Vignette for harmonizing full dataset #126

kittychenn · 2023-09-11T18:30:34Z

This vignette provides examples of how to harmonize variables using the full dataset. It's a good starting point to harmonize variables, but users can also implement different pipeline tools to harmonize data. Should we include pipeline methods in the example or leave it as is?

JuanLiOHRI

I think this vignette is clear. Only one small change from me: the current merged dataset is saved as .RData and I need an extra step to save it as .rds so I can work with it in targets. Not sure if we should just save it as .rds.

yulric

Can you tell me what command you use to build and view the vignettes?
I would move one of these code samples to the examples on the front page? I think its an important use case for users. I would keep this vignette thought and link to it from the home page example.

yulric · 2023-09-18T11:54:10Z

vignettes/how_to_harmonize.Rmd

+
+## Introduction 
+
+This vignette explains how you can transform variables across multiple CCHS datasets using the full datasets to the _cchsflow_ package. The full PUMF datasets can be found [here](https://odesi.ca/). A full harmonized dataset of all cchsflow variables


Is it possible to link to the actual dataset on odesi?

There are a couple of CCHS cycles on odesi, but I wasn't sure whether to add links to each individual cycle in this vignette or have the general link.

It looks like odesi update their website https://odesi.ca/en/browse? I think maybe just text that says go to this link and search for the cycle you want?

vignettes/how_to_harmonize.Rmd

To show outputs in first chunk only, fix 2011 and 2012 outputs, use sample data

yulric · 2023-10-13T12:27:50Z

Sorry @kittychenn, I think you missed these comments,

Can you tell me what command you use to build and view the vignettes?
I would move one of these code samples to the examples on the front page? I think its an important use case for users. I would keep this vignette though and link to it from the home page example.

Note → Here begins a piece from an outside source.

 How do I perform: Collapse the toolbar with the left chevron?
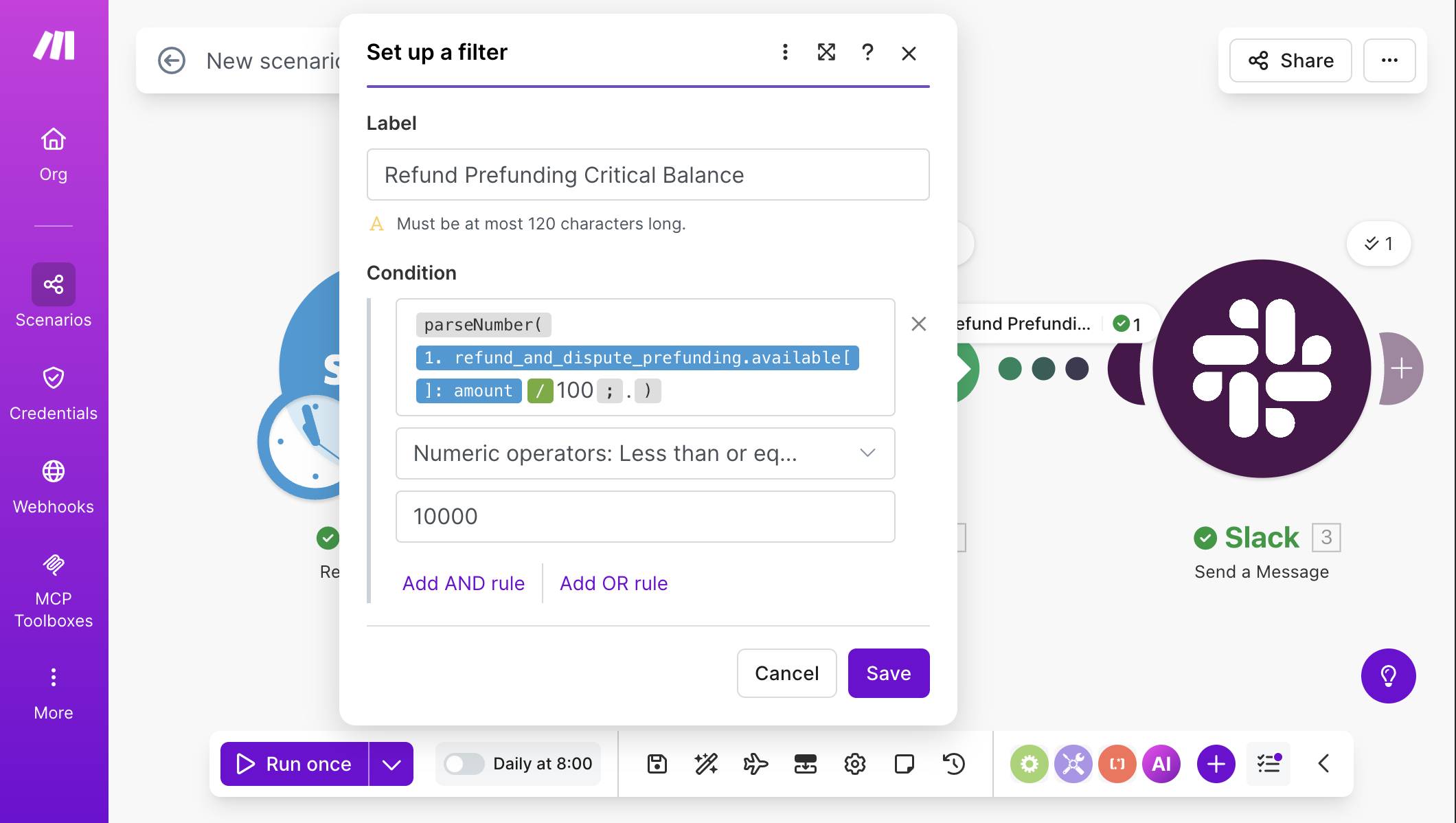(x=1322, y=763)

yulric · 2023-10-13T18:24:25Z

@reikookamoto Adding you to this PR on Doug's suggestion, good to get an "outside" perspective on this feature. For some reason I can't add you as a reviewer (you don't show up when I search your username), maybe its because you're not part of the team? In any case I sent an invitation to join the GitHub team.

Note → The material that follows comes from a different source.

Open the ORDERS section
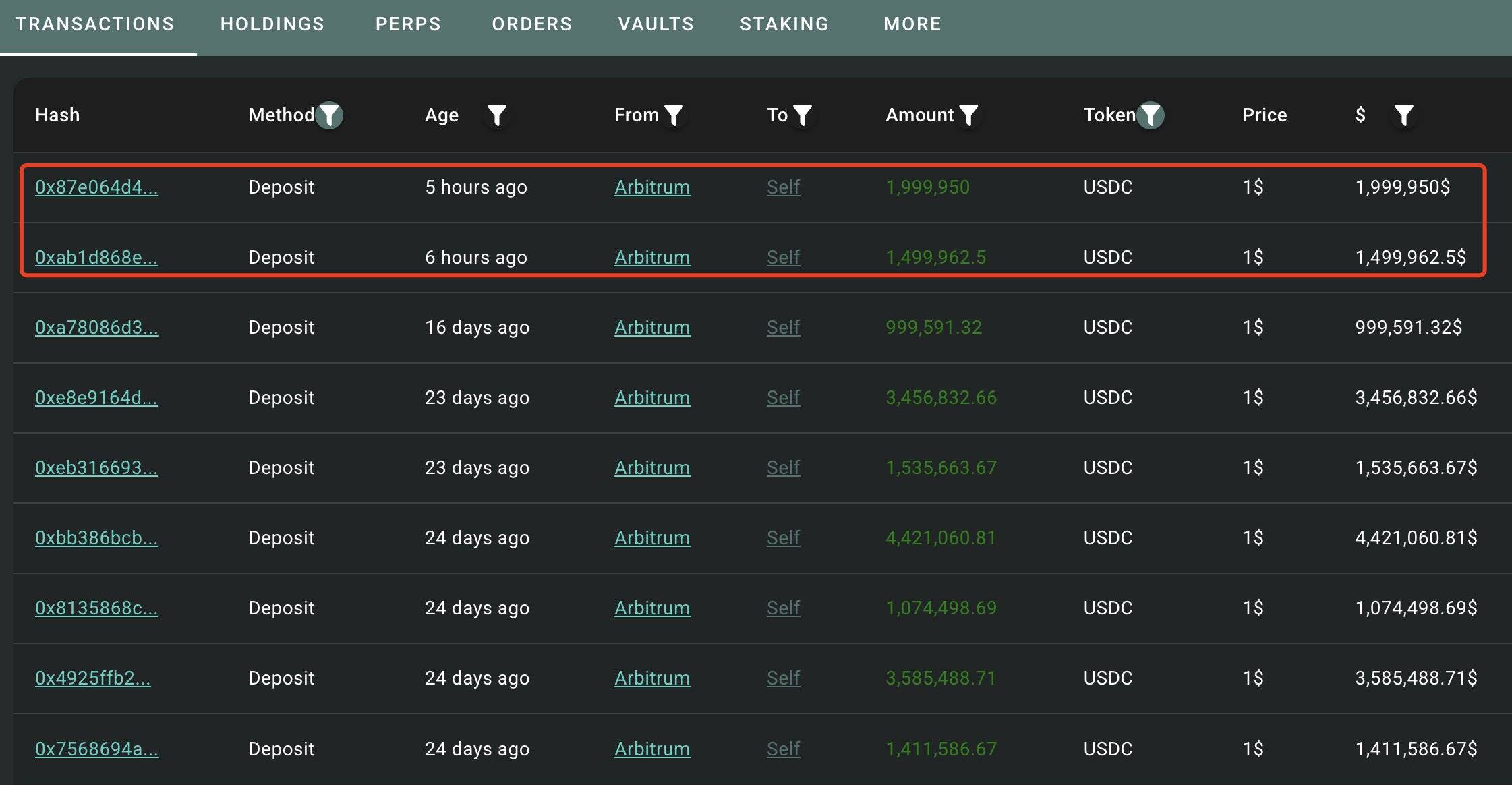This screenshot has width=1512, height=785. 531,24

reikookamoto · 2023-10-13T18:37:33Z

Can you try adding me as a reviewer now? Reiko

…

On Fri, Oct 13, 2023 at 2:24 PM yulric ***@***.***> wrote: @reikookamoto <https://github.com/reikookamoto> Adding you to this PR on Doug's suggestion, good to get an "outside" perspective on this feature. For some reason I can't add you as a reviewer (you don't show up when I search your username), maybe its because you're not part of the team? In any case I sent an invitation to join the GitHub team. — Reply to this email directly, view it on GitHub <#126 (comment)>, or unsubscribe <https://github.com/notifications/unsubscribe-auth/ANBG5ZQ5N5FFQTDNHBUUPQ3X7GBOJAVCNFSM6AAAAAA4TXWYMSVHI2DSMVQWIX3LMV43OSLTON2WKQ3PNVWWK3TUHMYTONRRHE4TGNZTGA> . You are receiving this because you were mentioned.Message ID: ***@***.***>

yulric · 2023-10-13T18:57:30Z

Adding you to this PR on Doug's suggestion, good to get an "outside" perspective on this feature. For some reason I can't add you as a reviewer (you don't show up when I search your username), maybe its because you're not part of the team? In any case I sent an invitation to join the GitHub team - Yulric

Can you try adding me as a reviewer now? Reiko

Should be there now. I think it was because you weren't a collaborator on the repo and not because you were not on the team....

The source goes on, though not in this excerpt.